- [Goal of the exercise]:
What is the count of lines in the records that include "cursor"? Reply with that number alone.

#####

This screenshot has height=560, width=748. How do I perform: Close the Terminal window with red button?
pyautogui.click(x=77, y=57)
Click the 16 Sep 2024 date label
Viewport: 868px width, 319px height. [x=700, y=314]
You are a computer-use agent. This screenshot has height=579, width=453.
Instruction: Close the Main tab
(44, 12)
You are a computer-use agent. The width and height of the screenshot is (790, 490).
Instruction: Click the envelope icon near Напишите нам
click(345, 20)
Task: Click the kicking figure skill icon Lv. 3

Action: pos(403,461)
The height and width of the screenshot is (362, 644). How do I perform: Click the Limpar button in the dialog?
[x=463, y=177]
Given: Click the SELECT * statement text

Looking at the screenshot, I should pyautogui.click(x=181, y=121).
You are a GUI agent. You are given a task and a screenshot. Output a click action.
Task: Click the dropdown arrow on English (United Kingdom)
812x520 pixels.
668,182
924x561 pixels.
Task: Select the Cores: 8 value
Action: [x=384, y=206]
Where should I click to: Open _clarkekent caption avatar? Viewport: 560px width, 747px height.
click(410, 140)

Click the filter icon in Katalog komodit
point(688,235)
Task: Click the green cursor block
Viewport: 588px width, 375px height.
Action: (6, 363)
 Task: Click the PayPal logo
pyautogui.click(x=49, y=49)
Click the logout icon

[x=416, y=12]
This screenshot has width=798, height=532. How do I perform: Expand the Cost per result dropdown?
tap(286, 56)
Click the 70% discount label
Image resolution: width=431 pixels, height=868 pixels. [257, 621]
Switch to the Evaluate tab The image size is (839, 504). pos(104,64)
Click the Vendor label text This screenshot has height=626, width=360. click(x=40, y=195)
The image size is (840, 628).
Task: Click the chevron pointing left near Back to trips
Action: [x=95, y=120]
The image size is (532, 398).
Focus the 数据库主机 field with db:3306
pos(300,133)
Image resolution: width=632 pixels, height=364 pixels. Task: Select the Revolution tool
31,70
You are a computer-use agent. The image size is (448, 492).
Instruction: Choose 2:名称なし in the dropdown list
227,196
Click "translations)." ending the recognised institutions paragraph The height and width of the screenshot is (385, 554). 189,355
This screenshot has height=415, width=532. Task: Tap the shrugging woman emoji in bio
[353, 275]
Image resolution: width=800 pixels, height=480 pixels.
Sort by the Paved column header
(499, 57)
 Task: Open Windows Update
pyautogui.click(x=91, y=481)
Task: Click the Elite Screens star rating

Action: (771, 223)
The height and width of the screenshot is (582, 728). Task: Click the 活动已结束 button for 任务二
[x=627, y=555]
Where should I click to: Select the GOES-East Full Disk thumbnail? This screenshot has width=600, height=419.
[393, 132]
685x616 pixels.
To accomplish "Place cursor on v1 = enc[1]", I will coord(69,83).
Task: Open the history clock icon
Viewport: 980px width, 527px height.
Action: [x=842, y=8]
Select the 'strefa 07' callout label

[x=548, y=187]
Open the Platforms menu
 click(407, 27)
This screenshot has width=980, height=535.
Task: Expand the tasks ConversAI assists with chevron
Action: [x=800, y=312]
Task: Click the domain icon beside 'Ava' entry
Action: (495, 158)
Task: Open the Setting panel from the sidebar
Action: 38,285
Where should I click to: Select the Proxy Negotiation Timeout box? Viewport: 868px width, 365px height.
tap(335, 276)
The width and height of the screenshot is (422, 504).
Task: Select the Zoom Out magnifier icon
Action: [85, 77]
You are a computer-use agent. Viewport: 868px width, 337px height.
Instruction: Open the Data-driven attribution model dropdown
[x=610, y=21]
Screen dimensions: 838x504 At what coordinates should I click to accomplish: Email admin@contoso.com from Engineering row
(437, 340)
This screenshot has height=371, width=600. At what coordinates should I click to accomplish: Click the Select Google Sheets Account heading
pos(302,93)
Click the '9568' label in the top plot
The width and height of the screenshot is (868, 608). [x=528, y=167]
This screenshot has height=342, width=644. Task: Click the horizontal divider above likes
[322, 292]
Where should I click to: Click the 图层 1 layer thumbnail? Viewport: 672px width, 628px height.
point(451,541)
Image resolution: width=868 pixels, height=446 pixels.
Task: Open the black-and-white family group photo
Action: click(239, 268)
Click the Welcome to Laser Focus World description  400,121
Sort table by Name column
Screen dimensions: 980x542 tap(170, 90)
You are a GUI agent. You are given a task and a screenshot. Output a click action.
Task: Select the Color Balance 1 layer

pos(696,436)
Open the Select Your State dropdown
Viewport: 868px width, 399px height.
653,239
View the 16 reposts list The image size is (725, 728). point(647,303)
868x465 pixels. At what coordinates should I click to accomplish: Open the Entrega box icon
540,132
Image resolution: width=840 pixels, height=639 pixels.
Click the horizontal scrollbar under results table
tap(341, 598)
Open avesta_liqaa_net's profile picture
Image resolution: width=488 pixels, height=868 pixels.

#####

- [Problem solution]:
2